Encendió un cigarro y se subió el cuello del gabán. Escuchose el ruido de la llave al rechinar en la cerradura; después el arrastrar de pies de la celestina, que se alejaba, y después nada; un silencio de muerte posesionose de la calle. Clareaba. En la luz verdosa del amanecer, esfumábanse las casas en una vaguedad de ensueño. La muerte, victoriosa, parecía haber cruzado la ciudad, sumiéndola en una inexistencia sideral. Arriba, en el cielo, de un verde acuoso, se apagaba el globo esmerilado de la luna; abajo, en la calle, ni una puerta abierta, ni alma humana que transitara. Willy, parado en el umbral, sentía la tristeza infinita de las cosas y el presagio de los grandes dolores. Algo fatal que dormía en el fondo de su alma, como duerme la planta venenosa en el fondo de un estanque, acababa de despertar.
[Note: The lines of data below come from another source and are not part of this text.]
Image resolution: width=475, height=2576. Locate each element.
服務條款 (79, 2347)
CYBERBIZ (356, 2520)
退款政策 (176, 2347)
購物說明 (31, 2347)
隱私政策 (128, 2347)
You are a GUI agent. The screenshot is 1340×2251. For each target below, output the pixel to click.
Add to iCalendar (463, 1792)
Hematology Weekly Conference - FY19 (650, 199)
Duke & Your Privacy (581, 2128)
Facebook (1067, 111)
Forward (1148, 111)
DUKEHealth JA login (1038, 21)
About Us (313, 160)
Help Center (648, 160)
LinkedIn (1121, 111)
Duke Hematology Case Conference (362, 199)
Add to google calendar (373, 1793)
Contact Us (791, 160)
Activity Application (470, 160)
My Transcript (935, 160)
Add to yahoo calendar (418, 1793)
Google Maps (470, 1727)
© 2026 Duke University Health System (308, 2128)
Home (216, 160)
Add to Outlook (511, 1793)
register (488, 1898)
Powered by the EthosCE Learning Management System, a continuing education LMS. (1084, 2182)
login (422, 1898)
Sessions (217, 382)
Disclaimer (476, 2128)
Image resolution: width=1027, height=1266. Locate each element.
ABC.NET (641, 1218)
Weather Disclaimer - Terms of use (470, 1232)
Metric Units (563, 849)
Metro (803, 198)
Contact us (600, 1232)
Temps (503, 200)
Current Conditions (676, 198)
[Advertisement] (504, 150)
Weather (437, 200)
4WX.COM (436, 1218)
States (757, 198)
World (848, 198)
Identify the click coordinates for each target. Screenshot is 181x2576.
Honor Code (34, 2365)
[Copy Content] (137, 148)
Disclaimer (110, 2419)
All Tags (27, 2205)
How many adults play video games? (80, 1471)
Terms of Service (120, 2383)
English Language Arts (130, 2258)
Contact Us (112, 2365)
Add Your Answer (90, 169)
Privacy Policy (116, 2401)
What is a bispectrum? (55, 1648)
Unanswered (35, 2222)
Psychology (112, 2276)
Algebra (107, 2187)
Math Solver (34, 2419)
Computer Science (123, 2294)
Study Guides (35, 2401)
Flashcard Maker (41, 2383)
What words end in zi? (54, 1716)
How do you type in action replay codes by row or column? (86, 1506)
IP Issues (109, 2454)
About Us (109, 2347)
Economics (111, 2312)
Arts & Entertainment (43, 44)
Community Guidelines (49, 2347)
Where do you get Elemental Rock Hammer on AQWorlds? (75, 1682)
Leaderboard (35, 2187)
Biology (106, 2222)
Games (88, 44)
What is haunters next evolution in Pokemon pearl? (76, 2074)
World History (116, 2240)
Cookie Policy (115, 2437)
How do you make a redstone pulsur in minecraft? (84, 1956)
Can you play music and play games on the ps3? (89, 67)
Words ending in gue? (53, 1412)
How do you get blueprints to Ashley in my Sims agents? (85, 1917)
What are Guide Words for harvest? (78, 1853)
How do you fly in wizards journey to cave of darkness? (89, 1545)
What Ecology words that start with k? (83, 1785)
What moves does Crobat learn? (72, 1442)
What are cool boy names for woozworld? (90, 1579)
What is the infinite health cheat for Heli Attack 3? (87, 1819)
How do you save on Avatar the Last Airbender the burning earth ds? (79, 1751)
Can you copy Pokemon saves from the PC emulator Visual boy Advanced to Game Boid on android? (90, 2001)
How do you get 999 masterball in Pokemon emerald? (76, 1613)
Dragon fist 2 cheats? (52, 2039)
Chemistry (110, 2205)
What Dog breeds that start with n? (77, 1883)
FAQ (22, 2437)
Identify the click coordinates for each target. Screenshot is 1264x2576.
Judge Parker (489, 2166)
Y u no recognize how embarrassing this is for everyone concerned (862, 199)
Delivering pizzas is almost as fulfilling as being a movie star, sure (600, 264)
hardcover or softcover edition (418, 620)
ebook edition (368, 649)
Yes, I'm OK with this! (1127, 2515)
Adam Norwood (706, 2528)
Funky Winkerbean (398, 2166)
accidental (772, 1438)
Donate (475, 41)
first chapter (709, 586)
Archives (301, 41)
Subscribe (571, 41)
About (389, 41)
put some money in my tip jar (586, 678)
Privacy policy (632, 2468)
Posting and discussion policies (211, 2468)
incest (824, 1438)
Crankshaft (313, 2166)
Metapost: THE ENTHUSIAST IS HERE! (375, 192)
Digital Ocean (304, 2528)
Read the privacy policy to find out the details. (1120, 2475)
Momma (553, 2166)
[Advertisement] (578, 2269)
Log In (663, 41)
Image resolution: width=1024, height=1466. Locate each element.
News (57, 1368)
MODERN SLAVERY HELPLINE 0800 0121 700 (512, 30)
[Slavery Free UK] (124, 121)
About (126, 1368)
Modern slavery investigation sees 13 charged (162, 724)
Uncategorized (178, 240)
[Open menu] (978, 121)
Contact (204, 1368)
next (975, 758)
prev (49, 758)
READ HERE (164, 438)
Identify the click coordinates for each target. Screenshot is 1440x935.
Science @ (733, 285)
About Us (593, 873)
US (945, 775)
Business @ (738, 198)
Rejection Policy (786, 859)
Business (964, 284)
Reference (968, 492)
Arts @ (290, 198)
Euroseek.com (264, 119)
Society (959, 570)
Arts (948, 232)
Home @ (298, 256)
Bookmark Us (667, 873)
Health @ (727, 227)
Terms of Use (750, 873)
Un carro pasó redoblante por el otro extremo de la calle, alegrándola con el tintineo de sus campanillas; un viejo somnolaba en lo alto, y un rapaz pelirrojo llevaba la mula de la brida, entonando una tonadilla:
Por la vida adelante
voy caminando;
penas y alegrías
me van llegando.
... ... ... ... ... ...
... ... ... ... ... ...
La tristeza sin límites de lo irremediable conturbó su espíritu.